# START OF Stored data

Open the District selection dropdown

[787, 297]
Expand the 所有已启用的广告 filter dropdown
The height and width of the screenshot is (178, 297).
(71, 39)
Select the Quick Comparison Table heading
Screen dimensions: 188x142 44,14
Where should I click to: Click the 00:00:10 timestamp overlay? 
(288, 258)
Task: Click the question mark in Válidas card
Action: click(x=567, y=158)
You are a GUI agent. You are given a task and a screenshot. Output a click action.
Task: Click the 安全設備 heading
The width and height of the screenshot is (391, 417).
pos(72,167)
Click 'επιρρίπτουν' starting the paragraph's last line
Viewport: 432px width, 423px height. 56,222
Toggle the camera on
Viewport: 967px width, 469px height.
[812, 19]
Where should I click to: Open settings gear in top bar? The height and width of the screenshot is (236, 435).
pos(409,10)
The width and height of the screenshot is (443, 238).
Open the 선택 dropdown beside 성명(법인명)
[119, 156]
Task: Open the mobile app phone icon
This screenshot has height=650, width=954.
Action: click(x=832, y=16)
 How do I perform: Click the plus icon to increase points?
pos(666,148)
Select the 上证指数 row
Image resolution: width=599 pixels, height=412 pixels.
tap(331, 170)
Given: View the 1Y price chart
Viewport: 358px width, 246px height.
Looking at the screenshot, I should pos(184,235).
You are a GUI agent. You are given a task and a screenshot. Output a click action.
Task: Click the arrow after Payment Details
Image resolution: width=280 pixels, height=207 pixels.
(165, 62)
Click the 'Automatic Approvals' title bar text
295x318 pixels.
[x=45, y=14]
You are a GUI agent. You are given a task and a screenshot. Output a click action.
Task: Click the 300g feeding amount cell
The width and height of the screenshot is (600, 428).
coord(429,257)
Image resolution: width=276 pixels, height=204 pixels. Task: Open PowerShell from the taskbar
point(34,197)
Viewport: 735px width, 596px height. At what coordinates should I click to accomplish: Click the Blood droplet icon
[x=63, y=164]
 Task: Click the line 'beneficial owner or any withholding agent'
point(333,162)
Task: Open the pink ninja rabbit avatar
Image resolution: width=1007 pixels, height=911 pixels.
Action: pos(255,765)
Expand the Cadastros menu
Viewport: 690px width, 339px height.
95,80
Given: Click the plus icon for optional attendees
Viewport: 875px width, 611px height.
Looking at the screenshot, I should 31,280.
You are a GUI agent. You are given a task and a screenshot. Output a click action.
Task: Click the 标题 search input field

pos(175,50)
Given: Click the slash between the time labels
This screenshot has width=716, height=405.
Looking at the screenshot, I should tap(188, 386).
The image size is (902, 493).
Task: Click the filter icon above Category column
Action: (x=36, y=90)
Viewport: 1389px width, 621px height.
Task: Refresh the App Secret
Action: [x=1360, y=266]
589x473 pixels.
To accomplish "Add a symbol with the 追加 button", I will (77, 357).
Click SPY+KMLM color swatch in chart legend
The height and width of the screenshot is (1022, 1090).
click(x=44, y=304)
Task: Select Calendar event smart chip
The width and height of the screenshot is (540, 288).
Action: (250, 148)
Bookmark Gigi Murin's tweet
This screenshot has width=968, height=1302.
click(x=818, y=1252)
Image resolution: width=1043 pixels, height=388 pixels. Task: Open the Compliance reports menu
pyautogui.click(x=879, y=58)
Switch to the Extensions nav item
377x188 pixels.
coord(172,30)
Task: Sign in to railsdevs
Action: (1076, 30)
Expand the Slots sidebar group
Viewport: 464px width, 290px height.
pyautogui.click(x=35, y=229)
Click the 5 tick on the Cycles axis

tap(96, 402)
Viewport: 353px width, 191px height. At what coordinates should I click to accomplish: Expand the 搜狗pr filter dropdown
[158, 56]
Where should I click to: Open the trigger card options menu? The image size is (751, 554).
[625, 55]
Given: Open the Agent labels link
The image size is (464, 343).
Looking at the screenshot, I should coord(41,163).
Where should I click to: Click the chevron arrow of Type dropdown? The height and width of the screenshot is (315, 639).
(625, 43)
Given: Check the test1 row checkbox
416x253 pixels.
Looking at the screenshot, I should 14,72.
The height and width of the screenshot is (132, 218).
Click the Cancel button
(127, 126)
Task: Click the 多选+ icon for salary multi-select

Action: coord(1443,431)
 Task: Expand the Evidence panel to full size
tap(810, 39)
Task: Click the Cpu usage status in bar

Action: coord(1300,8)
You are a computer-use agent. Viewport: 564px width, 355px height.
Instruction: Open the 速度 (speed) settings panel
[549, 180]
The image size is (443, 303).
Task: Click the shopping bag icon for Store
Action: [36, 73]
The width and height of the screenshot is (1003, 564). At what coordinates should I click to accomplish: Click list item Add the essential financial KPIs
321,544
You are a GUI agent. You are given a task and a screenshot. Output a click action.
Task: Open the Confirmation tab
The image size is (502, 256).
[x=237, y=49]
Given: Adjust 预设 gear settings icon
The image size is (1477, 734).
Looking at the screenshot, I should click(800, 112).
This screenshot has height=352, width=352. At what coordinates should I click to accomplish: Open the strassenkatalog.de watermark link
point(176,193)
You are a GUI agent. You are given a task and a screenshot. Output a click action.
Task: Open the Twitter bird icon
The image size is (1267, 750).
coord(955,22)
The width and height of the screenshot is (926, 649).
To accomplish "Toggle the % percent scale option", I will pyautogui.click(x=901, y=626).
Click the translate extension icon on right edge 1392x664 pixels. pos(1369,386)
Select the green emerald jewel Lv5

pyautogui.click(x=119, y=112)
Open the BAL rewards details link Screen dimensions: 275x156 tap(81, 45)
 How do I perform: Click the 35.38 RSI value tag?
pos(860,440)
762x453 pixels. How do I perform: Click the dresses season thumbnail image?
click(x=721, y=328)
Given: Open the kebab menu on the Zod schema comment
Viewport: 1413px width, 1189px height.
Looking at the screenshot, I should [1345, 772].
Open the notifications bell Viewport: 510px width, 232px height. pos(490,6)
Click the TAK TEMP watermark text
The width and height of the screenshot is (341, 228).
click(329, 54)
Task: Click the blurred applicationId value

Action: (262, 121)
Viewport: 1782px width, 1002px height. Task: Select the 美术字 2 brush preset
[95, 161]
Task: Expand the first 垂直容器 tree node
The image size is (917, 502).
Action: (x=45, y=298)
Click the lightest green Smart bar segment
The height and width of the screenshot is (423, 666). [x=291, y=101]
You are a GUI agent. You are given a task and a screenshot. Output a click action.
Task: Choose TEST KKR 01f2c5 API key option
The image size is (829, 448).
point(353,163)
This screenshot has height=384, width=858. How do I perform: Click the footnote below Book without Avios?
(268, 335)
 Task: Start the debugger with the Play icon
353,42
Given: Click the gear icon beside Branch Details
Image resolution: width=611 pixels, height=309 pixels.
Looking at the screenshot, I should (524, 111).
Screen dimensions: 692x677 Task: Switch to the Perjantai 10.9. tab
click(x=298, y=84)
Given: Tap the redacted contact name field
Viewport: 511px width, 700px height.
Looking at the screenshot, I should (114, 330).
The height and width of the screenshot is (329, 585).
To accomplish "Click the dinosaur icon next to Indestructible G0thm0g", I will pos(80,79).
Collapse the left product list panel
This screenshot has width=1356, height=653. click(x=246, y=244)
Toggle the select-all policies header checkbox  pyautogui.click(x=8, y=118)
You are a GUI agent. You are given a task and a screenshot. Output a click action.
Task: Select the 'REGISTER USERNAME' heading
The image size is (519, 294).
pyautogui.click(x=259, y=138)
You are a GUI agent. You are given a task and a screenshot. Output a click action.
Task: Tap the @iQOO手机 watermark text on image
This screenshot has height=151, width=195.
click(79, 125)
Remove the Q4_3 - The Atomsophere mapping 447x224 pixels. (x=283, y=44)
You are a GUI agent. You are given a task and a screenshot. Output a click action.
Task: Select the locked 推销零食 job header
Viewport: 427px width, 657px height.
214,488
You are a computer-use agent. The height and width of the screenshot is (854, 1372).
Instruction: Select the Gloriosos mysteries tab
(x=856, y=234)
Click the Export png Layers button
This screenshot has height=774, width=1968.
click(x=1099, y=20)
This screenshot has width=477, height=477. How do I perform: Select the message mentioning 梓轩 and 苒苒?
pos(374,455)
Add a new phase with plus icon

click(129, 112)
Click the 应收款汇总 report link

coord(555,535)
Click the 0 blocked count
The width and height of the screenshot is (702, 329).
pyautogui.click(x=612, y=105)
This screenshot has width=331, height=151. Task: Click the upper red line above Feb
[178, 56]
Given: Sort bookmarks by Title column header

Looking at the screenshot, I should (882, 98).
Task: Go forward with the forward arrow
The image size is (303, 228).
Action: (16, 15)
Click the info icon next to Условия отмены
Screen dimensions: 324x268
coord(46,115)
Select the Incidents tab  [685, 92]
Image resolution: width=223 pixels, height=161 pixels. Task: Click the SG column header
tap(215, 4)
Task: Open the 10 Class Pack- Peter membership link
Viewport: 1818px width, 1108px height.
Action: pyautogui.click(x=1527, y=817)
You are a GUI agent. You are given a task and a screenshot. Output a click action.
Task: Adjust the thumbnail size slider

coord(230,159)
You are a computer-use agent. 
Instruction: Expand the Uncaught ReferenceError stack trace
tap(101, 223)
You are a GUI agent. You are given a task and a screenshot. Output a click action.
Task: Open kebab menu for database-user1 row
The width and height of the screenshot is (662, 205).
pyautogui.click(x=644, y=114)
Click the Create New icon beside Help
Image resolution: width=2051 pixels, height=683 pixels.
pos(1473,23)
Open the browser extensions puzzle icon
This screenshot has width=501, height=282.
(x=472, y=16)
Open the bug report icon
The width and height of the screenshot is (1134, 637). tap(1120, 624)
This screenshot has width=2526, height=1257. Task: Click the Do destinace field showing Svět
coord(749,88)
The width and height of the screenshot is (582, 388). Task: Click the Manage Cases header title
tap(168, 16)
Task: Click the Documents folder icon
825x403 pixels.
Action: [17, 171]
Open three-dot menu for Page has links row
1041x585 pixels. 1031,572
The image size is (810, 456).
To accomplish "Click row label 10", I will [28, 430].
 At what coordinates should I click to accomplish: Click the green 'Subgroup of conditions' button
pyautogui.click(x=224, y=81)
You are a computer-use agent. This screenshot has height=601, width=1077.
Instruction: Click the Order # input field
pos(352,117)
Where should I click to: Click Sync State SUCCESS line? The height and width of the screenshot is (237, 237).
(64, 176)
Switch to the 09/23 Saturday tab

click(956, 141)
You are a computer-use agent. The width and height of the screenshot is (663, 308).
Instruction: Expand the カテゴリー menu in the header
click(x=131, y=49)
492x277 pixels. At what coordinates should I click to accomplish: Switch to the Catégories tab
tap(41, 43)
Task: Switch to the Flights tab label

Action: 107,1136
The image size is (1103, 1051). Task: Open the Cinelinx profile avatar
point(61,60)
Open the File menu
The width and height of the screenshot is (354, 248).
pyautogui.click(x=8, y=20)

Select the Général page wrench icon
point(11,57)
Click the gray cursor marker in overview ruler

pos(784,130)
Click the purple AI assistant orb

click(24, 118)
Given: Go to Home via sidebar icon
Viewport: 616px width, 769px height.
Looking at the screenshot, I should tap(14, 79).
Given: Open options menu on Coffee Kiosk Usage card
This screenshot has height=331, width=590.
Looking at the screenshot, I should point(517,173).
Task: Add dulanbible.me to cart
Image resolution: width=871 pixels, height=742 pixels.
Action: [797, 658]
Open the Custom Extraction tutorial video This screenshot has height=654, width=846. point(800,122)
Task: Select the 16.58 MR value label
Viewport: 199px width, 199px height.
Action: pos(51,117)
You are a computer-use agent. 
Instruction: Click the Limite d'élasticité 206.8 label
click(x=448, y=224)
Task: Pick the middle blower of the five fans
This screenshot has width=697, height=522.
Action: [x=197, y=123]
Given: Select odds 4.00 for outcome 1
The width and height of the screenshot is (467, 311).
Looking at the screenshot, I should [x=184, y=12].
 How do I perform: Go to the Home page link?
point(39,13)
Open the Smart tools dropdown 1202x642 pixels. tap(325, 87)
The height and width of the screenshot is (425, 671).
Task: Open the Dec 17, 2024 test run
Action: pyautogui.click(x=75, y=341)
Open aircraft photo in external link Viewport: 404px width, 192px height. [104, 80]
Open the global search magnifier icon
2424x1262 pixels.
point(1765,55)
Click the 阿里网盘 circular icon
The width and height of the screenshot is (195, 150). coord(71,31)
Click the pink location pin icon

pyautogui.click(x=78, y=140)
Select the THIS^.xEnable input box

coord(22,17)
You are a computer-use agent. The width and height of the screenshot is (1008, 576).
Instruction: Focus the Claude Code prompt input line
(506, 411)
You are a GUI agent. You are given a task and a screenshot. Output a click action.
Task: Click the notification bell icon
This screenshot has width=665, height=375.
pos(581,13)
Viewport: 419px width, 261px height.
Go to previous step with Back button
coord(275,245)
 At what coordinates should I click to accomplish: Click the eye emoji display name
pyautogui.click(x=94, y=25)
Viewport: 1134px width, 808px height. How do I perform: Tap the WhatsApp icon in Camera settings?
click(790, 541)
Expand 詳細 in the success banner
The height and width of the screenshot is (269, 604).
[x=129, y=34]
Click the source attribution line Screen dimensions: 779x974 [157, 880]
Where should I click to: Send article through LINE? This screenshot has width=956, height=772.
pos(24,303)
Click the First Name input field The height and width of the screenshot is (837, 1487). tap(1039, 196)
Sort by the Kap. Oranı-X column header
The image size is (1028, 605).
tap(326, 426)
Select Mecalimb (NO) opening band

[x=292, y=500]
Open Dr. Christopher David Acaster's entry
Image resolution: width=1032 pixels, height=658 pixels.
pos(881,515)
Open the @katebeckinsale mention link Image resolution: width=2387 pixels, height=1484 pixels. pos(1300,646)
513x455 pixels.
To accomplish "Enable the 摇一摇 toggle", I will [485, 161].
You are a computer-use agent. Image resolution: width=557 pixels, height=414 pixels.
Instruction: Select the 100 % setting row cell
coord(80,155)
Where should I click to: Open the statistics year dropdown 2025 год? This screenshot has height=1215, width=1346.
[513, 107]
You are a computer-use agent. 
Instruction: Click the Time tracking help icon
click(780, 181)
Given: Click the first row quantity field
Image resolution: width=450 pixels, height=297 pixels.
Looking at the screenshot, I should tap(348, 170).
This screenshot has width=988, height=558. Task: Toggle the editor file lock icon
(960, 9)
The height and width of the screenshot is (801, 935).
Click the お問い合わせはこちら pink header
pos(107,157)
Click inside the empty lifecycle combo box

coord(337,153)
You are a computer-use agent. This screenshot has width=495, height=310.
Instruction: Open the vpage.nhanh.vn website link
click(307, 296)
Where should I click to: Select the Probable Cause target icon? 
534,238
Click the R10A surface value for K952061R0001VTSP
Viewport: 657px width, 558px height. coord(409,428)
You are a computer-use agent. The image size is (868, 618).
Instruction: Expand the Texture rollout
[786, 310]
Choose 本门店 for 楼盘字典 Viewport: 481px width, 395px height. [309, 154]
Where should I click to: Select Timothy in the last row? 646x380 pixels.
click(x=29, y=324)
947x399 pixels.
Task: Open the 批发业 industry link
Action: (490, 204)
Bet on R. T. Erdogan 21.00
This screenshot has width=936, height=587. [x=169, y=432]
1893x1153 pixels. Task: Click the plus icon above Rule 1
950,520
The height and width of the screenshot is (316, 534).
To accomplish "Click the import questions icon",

# END OF Stored data

_Instructions for the task_
Which lines in the items above contain the string "bell"? Locate each one, counting only matches with the same case, and copy every such line in full.

_Result_
Open the notifications bell Viewport: 510px width, 232px height. pos(490,6)
Task: Click the notification bell icon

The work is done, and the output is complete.